Multiple times over the years I've needed support and they have either outright ignored my emails or came off as extremely arrogant and self-righteous. I was willing to deal with it because they already had my money and at least had some decent products which have been a major part of my templates and at that point, I wasn't really willing to change it up. I was extremely nice/courteous, professional and detailed in every communication as well which is why I was so shocked at the response (and lack of responses) I would get back.

I'm not even bothered by the price. I'm of the opinion that quality should come with a price tag.


----------



## Scrianinoff (Jul 27, 2018)

Lode_Runner said:


> Maybe they are, maybe they aren't, whatever the case this approach to marketing is a massive turn off for me.


+1 

I respect Nick Phoenix a lot. His remark just after the release of Spaces (I), that he found Altiverb sounding "Lo-Fi" not so much. 

That Spaces sounds less 'mushy' than Altiverb on many IRs has a very simple explanation, that mostly anyone could find out themselves reading the accompanying information coming with Spaces. 

The keyword to look for is 'ceiling fired'. Yes people, that's right, the speakers were firing their chirps at the _ceiling_. 

Why? Well Spaces was, I think, first and foremost designed to complement the Hollywood series, which have strong baked in early reflections of the EW room in which they were recorded. Meaning there is no need for strong early reflections from the floor and walls of the reverb halls, therefore the speakers were pointed, aimed, fired, at the _ceiling_. The lack of strong early reflections in those IRs give the impression of less 'mush' compared to IRs with early reflection from walls and ceilings

That's one of the many things I take into account when choosing a reverb. As the English say, 'horses for courses'. 

Further, instead of bluntly trying to EQ out the mush in a strong-ER IR, you could simply cut the start of the IR, and you have less "early-ER" in the resulting IR, i.e. cut the first reflections of the floor and walls, when these first reflections are already set in stone in the samples themselves.


----------



## Scrianinoff (Jul 27, 2018)

The concertgebouw IR in Altiverb is very very close to the real thing. I know, because I have been there hundreds of times. It's a magnificent IR to use, but again, horses for courses, and nobody in his right mind would use it for everything. It was not ceiling fired. It has first reflections, and does not sound mushy at all to my ears. Using it with Hollywood Strings and Brass close mics I still do cut out a but of the first reflections. How you do that I leave as an exercise to the reader.
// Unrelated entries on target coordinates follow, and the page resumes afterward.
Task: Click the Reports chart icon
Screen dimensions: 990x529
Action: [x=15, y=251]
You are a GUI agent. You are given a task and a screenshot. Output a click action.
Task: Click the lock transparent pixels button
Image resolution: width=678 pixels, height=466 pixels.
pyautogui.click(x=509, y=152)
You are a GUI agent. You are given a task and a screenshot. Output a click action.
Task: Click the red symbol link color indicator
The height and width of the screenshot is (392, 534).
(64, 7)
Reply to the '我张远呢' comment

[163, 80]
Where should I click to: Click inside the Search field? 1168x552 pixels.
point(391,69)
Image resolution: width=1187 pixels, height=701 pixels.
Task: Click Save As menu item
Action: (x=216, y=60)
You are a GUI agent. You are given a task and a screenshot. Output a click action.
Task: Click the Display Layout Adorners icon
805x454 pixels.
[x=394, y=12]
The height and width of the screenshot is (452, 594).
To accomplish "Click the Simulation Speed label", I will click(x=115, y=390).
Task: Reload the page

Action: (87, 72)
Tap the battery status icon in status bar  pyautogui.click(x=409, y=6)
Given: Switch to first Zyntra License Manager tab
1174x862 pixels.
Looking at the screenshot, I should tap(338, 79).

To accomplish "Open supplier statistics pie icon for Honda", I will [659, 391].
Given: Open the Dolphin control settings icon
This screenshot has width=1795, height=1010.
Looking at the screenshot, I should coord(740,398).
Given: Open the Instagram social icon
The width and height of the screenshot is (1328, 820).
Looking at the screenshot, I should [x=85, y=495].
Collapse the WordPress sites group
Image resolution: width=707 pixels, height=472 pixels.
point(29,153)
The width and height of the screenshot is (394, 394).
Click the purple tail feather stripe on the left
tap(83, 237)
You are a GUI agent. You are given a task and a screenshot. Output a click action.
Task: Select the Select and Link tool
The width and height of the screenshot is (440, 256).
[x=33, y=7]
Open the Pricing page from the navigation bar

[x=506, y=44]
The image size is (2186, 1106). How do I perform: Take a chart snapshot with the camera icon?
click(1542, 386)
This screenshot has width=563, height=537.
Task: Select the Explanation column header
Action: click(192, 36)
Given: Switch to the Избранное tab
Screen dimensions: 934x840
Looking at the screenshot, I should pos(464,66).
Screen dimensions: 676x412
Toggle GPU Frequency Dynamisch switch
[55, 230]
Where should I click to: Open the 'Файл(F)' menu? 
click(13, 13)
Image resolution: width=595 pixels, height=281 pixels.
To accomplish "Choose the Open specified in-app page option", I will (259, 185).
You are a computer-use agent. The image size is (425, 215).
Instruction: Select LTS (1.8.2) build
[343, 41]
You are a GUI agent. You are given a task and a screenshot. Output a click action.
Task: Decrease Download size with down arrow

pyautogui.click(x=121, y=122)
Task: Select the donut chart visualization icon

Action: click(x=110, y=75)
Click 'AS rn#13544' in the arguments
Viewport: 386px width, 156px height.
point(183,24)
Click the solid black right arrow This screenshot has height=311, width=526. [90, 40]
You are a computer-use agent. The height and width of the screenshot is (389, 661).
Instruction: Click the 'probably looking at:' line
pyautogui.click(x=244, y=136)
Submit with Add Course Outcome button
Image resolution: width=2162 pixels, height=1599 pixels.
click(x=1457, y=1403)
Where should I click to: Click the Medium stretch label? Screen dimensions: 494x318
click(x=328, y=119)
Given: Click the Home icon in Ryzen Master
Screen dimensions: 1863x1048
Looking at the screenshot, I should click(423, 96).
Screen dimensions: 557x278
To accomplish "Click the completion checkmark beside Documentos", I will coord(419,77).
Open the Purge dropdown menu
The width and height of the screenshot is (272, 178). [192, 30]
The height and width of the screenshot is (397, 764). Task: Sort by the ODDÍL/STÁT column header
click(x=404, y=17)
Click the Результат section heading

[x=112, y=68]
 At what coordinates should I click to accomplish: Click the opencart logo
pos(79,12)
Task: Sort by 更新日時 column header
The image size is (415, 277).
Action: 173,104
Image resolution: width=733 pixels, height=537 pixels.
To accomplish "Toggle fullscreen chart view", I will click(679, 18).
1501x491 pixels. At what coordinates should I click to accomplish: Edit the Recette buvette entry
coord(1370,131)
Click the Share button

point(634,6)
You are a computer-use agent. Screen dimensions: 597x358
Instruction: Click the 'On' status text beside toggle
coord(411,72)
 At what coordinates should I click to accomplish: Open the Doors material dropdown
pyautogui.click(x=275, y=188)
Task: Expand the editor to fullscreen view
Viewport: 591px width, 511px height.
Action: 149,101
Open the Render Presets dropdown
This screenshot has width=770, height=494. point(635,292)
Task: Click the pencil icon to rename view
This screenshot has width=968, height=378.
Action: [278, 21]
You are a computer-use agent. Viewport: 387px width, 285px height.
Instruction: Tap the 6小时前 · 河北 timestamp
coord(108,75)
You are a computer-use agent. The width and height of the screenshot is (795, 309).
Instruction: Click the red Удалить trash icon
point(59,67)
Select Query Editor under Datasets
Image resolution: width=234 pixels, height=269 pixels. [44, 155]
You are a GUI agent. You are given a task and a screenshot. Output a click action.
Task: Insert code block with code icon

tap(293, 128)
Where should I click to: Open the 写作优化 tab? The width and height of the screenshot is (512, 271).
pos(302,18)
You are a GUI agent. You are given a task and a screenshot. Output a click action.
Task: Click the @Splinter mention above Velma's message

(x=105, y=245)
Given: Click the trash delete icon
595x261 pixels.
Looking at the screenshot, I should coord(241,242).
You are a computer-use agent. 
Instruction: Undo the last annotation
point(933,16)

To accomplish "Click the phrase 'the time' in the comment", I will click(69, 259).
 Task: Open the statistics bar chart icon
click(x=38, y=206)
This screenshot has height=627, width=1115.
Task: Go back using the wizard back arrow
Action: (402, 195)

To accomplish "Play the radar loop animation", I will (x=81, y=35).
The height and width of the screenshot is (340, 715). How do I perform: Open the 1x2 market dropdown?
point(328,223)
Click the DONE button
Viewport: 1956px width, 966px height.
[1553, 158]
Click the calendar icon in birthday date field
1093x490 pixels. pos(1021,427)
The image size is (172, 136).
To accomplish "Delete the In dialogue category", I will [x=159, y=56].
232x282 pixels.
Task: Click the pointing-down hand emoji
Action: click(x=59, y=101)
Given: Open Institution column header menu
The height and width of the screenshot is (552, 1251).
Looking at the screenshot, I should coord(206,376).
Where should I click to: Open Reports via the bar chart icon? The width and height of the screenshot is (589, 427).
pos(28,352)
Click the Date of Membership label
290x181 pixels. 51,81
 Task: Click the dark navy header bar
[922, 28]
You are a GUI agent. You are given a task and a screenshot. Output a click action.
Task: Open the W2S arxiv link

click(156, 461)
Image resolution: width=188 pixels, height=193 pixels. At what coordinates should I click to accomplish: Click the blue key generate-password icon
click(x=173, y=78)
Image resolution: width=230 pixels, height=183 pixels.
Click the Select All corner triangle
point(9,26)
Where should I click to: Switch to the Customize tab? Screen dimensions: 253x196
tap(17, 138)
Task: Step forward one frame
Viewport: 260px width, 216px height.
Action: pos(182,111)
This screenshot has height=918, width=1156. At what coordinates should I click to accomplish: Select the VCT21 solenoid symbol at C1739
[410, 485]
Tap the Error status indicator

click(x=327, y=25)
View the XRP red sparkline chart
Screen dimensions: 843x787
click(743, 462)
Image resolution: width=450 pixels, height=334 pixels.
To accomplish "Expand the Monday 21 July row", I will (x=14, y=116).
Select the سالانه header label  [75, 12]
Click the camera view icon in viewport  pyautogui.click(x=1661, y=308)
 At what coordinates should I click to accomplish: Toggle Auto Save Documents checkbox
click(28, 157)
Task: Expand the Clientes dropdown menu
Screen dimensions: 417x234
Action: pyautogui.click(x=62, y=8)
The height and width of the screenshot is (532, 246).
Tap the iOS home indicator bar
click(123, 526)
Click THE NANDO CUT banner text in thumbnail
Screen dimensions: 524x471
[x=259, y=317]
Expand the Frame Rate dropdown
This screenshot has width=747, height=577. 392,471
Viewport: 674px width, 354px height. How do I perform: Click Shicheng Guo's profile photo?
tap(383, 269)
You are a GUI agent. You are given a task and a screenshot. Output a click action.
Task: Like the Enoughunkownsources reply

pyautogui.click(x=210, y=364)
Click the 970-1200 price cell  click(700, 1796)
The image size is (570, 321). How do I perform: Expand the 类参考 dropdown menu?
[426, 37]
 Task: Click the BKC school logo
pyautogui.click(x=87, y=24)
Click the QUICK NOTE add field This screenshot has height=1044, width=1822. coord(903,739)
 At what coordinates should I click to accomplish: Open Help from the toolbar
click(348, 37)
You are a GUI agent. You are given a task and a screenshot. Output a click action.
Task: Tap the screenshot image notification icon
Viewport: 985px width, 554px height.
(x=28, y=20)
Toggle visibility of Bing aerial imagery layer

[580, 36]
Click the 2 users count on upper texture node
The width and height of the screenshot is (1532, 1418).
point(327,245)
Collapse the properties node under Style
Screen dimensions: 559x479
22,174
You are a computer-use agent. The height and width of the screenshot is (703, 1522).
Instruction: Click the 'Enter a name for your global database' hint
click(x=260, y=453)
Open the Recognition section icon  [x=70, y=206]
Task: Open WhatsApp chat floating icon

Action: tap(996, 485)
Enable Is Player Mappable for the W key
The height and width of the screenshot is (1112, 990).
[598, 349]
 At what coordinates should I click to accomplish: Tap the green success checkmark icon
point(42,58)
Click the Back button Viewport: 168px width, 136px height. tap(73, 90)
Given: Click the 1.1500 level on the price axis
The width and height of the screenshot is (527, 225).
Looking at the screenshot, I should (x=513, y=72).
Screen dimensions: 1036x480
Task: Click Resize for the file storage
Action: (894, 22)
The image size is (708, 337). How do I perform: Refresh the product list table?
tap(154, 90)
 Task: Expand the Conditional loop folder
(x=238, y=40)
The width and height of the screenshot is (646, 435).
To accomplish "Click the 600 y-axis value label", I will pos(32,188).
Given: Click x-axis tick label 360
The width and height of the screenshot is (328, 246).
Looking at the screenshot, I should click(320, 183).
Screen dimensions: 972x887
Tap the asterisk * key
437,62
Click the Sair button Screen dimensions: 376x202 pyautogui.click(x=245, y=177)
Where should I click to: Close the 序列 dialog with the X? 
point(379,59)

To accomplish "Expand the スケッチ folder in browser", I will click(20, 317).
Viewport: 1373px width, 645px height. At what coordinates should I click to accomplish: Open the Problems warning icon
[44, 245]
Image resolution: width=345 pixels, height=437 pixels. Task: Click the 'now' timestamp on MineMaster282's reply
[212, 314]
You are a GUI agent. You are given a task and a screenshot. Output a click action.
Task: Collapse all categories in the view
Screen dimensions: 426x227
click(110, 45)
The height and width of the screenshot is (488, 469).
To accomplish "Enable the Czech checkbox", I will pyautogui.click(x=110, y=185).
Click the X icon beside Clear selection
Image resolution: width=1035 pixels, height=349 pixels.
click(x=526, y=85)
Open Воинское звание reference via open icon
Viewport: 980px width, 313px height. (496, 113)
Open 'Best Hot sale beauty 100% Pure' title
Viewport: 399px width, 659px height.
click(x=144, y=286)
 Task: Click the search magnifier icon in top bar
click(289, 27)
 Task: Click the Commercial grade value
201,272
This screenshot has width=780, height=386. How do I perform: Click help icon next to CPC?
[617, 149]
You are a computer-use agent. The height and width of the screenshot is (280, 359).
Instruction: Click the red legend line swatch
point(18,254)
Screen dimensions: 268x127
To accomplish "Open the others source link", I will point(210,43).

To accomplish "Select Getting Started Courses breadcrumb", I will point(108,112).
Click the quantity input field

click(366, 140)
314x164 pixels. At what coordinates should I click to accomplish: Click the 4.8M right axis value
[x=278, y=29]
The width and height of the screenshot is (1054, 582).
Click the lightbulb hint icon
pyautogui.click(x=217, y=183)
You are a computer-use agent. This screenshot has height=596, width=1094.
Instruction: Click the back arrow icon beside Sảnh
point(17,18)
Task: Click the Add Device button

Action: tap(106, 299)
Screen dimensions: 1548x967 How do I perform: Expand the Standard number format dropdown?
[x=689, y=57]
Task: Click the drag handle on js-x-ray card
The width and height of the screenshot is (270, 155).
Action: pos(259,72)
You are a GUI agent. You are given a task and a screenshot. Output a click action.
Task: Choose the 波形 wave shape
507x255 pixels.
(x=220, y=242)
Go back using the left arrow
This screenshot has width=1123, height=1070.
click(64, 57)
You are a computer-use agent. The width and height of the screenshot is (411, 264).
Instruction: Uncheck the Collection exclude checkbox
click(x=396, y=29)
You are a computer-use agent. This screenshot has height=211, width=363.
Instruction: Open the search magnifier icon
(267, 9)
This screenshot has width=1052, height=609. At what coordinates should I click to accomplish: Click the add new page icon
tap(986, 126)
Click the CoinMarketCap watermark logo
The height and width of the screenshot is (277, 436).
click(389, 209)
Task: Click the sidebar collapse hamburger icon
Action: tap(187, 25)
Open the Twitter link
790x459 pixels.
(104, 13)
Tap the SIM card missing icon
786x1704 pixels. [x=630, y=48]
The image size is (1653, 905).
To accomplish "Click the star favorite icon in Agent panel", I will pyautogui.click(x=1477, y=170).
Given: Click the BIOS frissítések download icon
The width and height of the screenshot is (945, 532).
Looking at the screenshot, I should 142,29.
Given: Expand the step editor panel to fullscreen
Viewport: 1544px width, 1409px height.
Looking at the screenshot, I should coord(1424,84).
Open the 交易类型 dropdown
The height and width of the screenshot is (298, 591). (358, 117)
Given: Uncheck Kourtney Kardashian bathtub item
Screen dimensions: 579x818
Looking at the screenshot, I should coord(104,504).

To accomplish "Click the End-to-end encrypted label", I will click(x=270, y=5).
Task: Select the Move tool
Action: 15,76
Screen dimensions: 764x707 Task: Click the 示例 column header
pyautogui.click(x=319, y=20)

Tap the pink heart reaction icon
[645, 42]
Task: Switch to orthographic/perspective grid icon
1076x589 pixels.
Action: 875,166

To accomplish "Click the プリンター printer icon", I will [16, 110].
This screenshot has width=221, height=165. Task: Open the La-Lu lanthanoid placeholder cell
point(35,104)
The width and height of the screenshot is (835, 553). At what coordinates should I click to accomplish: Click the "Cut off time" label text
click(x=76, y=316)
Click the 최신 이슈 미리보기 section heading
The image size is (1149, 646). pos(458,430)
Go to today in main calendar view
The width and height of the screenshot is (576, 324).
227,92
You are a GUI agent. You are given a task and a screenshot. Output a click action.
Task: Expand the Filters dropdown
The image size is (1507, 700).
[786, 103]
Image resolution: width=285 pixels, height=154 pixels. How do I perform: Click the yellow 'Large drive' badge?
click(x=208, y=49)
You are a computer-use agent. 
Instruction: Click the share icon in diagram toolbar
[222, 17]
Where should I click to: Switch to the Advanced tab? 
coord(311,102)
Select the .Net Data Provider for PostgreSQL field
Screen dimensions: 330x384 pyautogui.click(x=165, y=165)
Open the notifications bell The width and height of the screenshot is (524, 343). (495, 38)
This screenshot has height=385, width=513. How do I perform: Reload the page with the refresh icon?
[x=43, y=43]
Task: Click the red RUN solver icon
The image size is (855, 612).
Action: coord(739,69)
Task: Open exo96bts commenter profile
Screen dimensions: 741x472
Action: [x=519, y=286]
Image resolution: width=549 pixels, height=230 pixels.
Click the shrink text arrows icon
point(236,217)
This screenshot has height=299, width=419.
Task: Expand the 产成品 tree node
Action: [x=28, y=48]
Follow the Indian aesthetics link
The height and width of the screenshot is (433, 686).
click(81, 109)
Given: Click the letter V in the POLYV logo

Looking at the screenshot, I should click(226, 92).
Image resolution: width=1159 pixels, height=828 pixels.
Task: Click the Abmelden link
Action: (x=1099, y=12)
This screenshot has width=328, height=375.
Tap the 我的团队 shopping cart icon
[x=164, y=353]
The coloration is also the natural coloration of the halls, it's nice to have, I am glad they did not normalise it out. What surprised me is that they don't have an 'easy' option to neutralise the coloration. It's easily done of course with a reverse EQ solution, but a button would have been nice. Maybe their design philosophy was to advocate the coloration and not make it all too easy to neutralise it.


----------



## StatKsn (Jul 27, 2018)

Great post, Scrianinoff. I agree that cutting the sample head is a simple and very efficient way to "de-mush" IRs if you want a custom convo. I noticed a few technical things when comparing Altiverb/QL Spaces (I'll post details later as I don't want to affect the test's neutrality). As much as I like the one better, the opinion poll is already showing a 50:50 split, meaning that "X crushes Y"/"X is better than anything from Y" can't be objectively true regardless of whatever technical differences. However it'd be definitely helpful to know what the difference is, so that you can pick what you actually want for your needs.


----------



## leonardo (Jul 27, 2018)

Scrianinoff said:


> Why? Well Spaces was, I think, first and foremost designed to complement the Hollywood series, which have strong baked in early reflections of the EW room in which they were recorded. Meaning there is no need for strong early reflections from the floor and walls of the reverb halls, therefore the speakers were pointed, aimed, fired, at the _ceiling_. The lack of strong early reflections in those IRs give the impression of less 'mush' compared to IRs with early reflection from walls and ceilings



That's a very good explanation, I totally forgot about this although I now remember that I had read about this when Spaces 1 came out. However the thing is that in most cases "dry" signals already contain some ER's, not only in samples but especially in real recordings that have been done in a studio or even a concert hall, so I think it's actually good that the ER's in Spaces aren't that pronounced...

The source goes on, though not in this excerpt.